Original Articles
Neha Shukla, Achchhe Lal, Vipi
Abstract
The effect of ten chosen Density Functional Theory (DFT) methods at various basis sets for predicting the molecular structure, vibrational frequencies and infrared intensities of pyrimidine molecule has been investigated.
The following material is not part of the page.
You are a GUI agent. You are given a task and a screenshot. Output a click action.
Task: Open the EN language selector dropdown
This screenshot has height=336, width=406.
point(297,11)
The exchange functionals DFT employed in this study include local (SVWN), Gradient corrected (BLYP, PW91PW91, mPWPW91, G96LYP, PBEPBE) and hybrid (B3LYP, B3PW91, mPW1LYP, mPW1PW91) and basis sets include Pople basis sets 6-311G(d,p), 6-311++G(d,p), 6-311G(2d,2p), 6-311++G(2d,2p), 6-311G(3d,3p) 6- 311++G(3d,3p), 6-311G(2df,2pd) 6-311++G(2df,2pd), 6-311G(3df,3pd), 6-311++G(3df,3pd) and Dunning's correlation-consistent basis sets cc-pVDZ, aug-cc-pVDZ, cc-pVTZ and aug-cc-pVTZ. The results are compared with the available experimental data in the gas phase. Bond distances and bond angles computed at the PBEPBE/6-311G (3df, 3pd) level are in good agreement with the available experimental data. The results also indicate that for the vibrational spectrum of pyrimidine, B3LYP/6-311++G(d,p) result shows a good agreement with the experimental results than other DFT methods.